Top of STUDY TEXT

In early January 1972, Ford arranged for 30 of these modified rifles to be sent to the Derry arsenal for training purposes. Were they part of a wider plan to kill civilians? And, if so, were they ever used, either in training or in action?

Saville’s task of unraveling this issue is complicated because the army destroyed some of the modified rifles and “with deep regret” sold the rest — shortly after Lord Saville had asked for them to be produced in evidence. Did they do this deliberately, or out of incompetence? Who did it?

Also requiring resolution is the issue of whether the Paras launched the arrest operation without orders. Radio messages recorded by a ham radio operator in the Bogside suggest that the Paras were having difficulty in reaching their commanders, either because of a faulty radio, or because they weren’t listening, or because they simply didn’t want to hear. It is clear from the messages that the Paras wanted to go in before their commanders were ready to send them. And this leads to yet another unresolved question: who fired first?

Bottom of STUDY TEXT
Top of RECORDS

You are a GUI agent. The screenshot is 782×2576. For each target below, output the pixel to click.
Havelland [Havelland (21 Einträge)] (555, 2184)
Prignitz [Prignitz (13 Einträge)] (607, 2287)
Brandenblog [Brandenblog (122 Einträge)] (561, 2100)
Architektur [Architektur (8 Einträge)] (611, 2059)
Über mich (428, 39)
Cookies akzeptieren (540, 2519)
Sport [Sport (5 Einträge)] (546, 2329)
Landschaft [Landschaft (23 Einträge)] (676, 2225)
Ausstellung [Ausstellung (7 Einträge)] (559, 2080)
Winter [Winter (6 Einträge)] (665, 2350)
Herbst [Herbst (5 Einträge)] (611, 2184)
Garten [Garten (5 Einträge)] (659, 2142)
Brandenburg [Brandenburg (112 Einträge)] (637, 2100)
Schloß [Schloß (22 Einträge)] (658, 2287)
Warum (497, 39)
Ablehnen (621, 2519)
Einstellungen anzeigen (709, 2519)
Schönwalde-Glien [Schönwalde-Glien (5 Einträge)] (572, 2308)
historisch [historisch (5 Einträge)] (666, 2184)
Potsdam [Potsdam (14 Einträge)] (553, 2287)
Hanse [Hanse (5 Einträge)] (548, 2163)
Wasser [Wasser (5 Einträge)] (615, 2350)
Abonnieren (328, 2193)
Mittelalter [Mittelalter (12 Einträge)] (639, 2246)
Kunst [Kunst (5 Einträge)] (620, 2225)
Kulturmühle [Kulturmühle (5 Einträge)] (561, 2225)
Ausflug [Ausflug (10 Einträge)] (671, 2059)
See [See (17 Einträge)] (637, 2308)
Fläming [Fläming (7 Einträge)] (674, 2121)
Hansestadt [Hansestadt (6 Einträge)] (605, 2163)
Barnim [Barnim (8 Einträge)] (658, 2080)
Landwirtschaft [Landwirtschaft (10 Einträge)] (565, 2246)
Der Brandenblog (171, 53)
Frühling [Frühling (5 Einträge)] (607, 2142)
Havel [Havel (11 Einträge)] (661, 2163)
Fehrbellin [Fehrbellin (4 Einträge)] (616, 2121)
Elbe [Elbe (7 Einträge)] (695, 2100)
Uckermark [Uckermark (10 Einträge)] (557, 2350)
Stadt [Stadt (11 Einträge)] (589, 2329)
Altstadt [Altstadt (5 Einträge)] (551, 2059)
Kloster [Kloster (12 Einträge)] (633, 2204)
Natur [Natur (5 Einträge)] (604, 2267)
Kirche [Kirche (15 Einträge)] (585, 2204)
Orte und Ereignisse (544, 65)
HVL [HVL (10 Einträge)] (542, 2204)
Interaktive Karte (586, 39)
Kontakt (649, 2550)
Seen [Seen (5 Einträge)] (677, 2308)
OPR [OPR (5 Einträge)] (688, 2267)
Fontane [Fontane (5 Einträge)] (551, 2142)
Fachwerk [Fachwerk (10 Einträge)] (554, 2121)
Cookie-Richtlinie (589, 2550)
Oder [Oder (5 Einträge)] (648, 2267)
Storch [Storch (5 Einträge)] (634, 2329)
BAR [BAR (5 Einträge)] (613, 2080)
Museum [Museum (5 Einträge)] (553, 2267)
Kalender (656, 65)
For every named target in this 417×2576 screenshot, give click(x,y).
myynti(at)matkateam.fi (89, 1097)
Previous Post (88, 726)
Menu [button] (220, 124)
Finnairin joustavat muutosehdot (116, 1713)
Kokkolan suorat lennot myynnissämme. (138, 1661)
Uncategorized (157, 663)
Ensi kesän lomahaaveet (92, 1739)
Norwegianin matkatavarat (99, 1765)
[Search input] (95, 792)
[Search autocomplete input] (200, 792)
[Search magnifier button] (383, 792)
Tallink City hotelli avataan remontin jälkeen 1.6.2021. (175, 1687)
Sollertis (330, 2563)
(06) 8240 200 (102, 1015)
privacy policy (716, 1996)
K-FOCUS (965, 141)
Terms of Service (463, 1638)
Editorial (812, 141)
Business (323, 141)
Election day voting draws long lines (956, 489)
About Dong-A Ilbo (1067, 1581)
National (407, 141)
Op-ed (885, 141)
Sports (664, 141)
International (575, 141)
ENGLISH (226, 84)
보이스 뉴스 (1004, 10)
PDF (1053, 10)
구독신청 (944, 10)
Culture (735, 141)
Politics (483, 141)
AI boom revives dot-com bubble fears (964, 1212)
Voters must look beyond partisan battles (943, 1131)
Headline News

Bottom of RECORDS

**YOUR ASSIGNMENT:** Continue the passage about the Saville inquiry and the Paras in Derry, starting right after its last sentence.

**REPLY:**
Before the Paras could shoot hooligans, or at least be prepared to shoot them, they had to meet the requirements of the “yellow card.” Did they set up the circumstances?

A few moments before the Paras launched the arrest operation, they were at “aggro corner” watching the march come down into the Bogside and they claim that they were attacked by two nail bombers. They fired three rounds. An unarmed youth of 15 and an unarmed man of 59 were wounded, becoming the first casualties of the day. Civilian eyewitnesses say neither had nail bombs — and, in fact, no one on the march saw a nail bomb explode that day, either at “aggro corner,” where those first shots were fired, or anywhere else in the Bogside.

After that incident, a single shot was fired back at the soldiers. IRA volunteers had been told not to shoot at the British troops because of the risk of starting a firefight in which many could be killed. However, the record shows, an unauthorized IRA volunteer took a pot shot with an ancient hunting rifle at the paratroopers who had wounded the man and the boy. He missed. According to the civilian evidence, this single shot was the first of more than a dozen recorded shots fired by the IRA. All but perhaps three of those shots, according to the civilian evidence, were fired after the killings.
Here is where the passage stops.